The seminars are promoting the new Government guide 'Preparing Your Organisation for the Future: The Benefits of Green Transport Plans', that was launched last month with a warning from junior transport minister Lord Whitty that businesses must think green to avoid soaring transport costs. At the latest seminar, held at the Government Office for the West Midlands, in Birmingham, speakers attacked companies which have only paid-lip service to green transport plans to enhance their corporate image, although they stopped short of 'naming and shaming' the companies responsible.
Experts claimed that an estimated 50 or 60 private companies throughout the UK have launched a green transport plan, with hundreds of others opting for a more piecemeal approach since Deputy Prime Minister John Prescott published his ambitious integrated transport white paper last year.
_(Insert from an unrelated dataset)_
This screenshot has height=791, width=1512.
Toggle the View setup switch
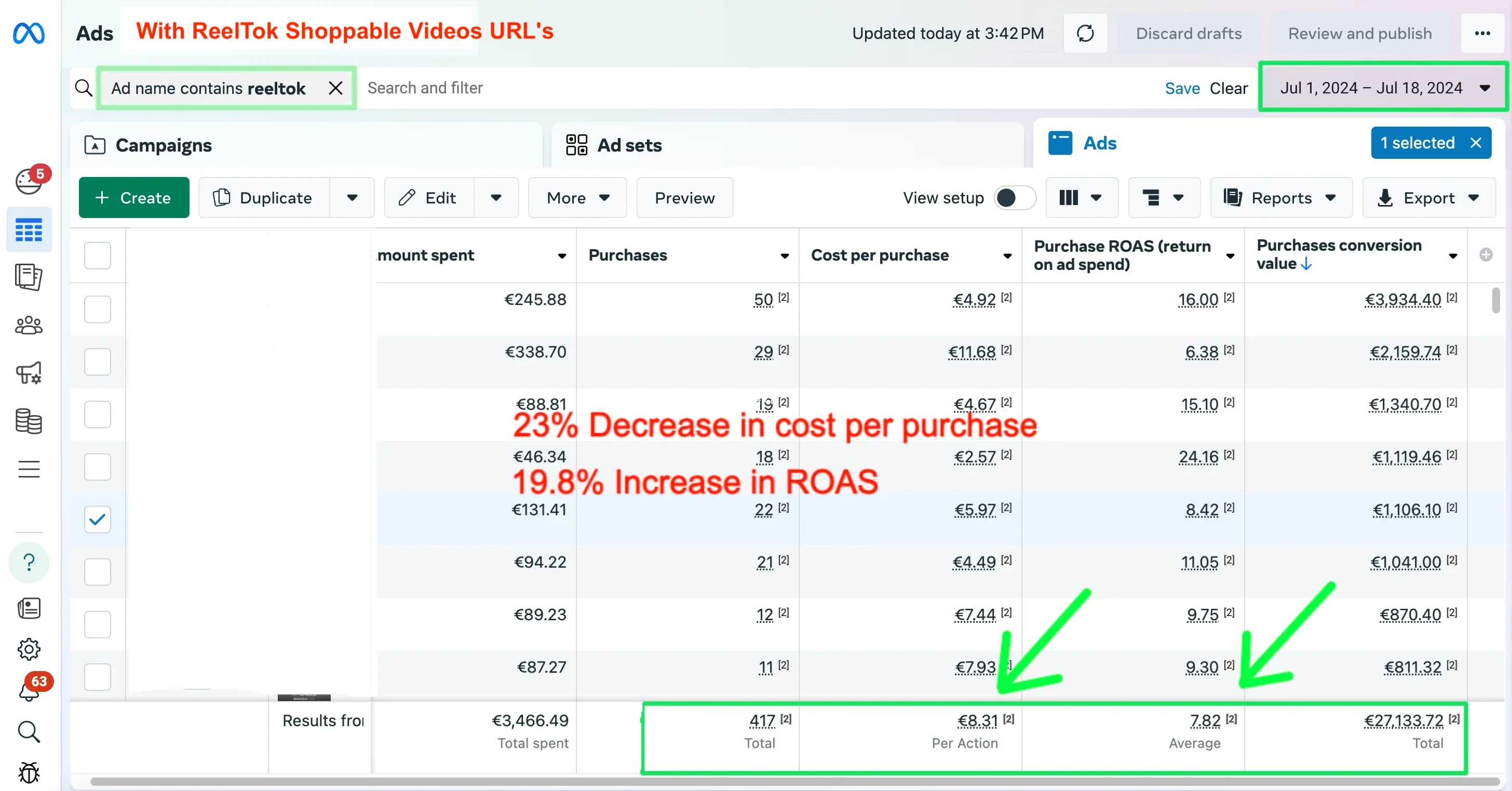tap(1015, 198)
Consultancy firm Oscar Faber, the author of the new GTP guide, called for a fundamental rethink among British business of the use and provision of company cars.
At the Birmingham event, attended by about 50 companies and local authorities, including the British Airports Authority, Colin Black, senior consultant to Oscar Faber, said: 'It is amazing how often a GTP becomes ostracised to a stagnant backwater of the company where it has no real effect. is much easier to talk the talk than walk the walk. The term 'greenwash' has been coined to describe companies which make all the right noises, but do very little to change transport behaviour.
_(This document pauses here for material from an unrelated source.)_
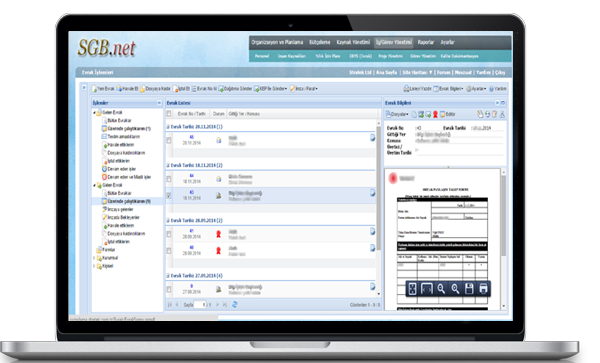
Task: Collapse the Gelen Evrak tree node
Action: 94,112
'Though often an organisation starts enthusiastically and gets some easy wins, then it becomes a 'greenwash' and when the policy is reviewed, it becomes clear the company has achieved very little. Companies are looking at each other hoping others will take the lead. Many organisations see car travel as a valid function of work, but the car culture closes their eyes to the costs involved and the benefits of other options'.